▶ [DATA SHOWN]
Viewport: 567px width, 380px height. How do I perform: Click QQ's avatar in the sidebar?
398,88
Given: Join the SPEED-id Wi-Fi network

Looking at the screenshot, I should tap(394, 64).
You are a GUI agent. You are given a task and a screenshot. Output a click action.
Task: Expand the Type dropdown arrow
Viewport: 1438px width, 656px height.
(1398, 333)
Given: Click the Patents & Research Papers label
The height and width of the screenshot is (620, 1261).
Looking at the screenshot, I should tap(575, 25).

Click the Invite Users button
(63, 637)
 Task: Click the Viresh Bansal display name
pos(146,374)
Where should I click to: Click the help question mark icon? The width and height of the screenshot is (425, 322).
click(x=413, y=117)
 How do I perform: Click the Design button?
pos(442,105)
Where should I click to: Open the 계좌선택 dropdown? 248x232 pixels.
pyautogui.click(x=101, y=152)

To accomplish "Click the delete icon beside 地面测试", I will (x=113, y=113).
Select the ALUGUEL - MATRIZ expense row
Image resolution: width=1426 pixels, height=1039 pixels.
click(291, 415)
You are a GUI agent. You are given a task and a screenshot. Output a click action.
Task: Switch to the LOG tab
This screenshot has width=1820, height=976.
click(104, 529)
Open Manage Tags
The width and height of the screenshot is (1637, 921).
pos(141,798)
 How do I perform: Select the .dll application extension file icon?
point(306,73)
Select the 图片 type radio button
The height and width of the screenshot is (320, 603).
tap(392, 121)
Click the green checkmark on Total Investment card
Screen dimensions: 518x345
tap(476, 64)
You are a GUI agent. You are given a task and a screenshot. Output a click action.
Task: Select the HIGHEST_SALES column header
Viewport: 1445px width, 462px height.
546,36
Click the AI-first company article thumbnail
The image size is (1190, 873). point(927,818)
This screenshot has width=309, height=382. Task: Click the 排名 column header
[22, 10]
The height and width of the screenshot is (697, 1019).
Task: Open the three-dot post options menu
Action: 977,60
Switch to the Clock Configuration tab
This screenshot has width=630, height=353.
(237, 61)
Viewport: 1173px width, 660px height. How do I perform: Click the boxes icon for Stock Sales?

▶ [WHAT IS BEING ASKED] Format every line of the entries above as a Markdown table with the columns Number and Entry line, skipping blank lines.

▶ [ANSWER TO THIS TASK]
| Number | Entry line |
|---|---|
| 1 | Viewport: 567px width, 380px height. How do I perform: Click QQ's avatar in the sidebar? |
| 2 | 398,88 |
| 3 | Given: Join the SPEED-id Wi-Fi network |
| 4 | Looking at the screenshot, I should tap(394, 64). |
| 5 | You are a GUI agent. You are given a task and a screenshot. Output a click action. |
| 6 | Task: Expand the Type dropdown arrow |
| 7 | Viewport: 1438px width, 656px height. |
| 8 | (1398, 333) |
| 9 | Given: Click the Patents & Research Papers label |
| 10 | The height and width of the screenshot is (620, 1261). |
| 11 | Looking at the screenshot, I should tap(575, 25). |
| 12 | Click the Invite Users button |
| 13 | (63, 637) |
| 14 |  Task: Click the Viresh Bansal display name |
| 15 | pos(146,374) |
| 16 | Where should I click to: Click the help question mark icon? The width and height of the screenshot is (425, 322). |
| 17 | click(x=413, y=117) |
| 18 |  How do I perform: Click the Design button? |
| 19 | pos(442,105) |
| 20 | Where should I click to: Open the 계좌선택 dropdown? 248x232 pixels. |
| 21 | pyautogui.click(x=101, y=152) |
| 22 | To accomplish "Click the delete icon beside 地面测试", I will (x=113, y=113). |
| 23 | Select the ALUGUEL - MATRIZ expense row |
| 24 | Image resolution: width=1426 pixels, height=1039 pixels. |
| 25 | click(291, 415) |
| 26 | You are a GUI agent. You are given a task and a screenshot. Output a click action. |
| 27 | Task: Switch to the LOG tab |
| 28 | This screenshot has width=1820, height=976. |
| 29 | click(104, 529) |
| 30 | Open Manage Tags |
| 31 | The width and height of the screenshot is (1637, 921). |
| 32 | pos(141,798) |
| 33 |  How do I perform: Select the .dll application extension file icon? |
| 34 | point(306,73) |
| 35 | Select the 图片 type radio button |
| 36 | The height and width of the screenshot is (320, 603). |
| 37 | tap(392, 121) |
| 38 | Click the green checkmark on Total Investment card |
| 39 | Screen dimensions: 518x345 |
| 40 | tap(476, 64) |
| 41 | You are a GUI agent. You are given a task and a screenshot. Output a click action. |
| 42 | Task: Select the HIGHEST_SALES column header |
| 43 | Viewport: 1445px width, 462px height. |
| 44 | 546,36 |
| 45 | Click the AI-first company article thumbnail |
| 46 | The image size is (1190, 873). point(927,818) |
| 47 | This screenshot has width=309, height=382. Task: Click the 排名 column header |
| 48 | [22, 10] |
| 49 | The height and width of the screenshot is (697, 1019). |
| 50 | Task: Open the three-dot post options menu |
| 51 | Action: 977,60 |
| 52 | Switch to the Clock Configuration tab |
| 53 | This screenshot has width=630, height=353. |
| 54 | (237, 61) |
| 55 | Viewport: 1173px width, 660px height. How do I perform: Click the boxes icon for Stock Sales? |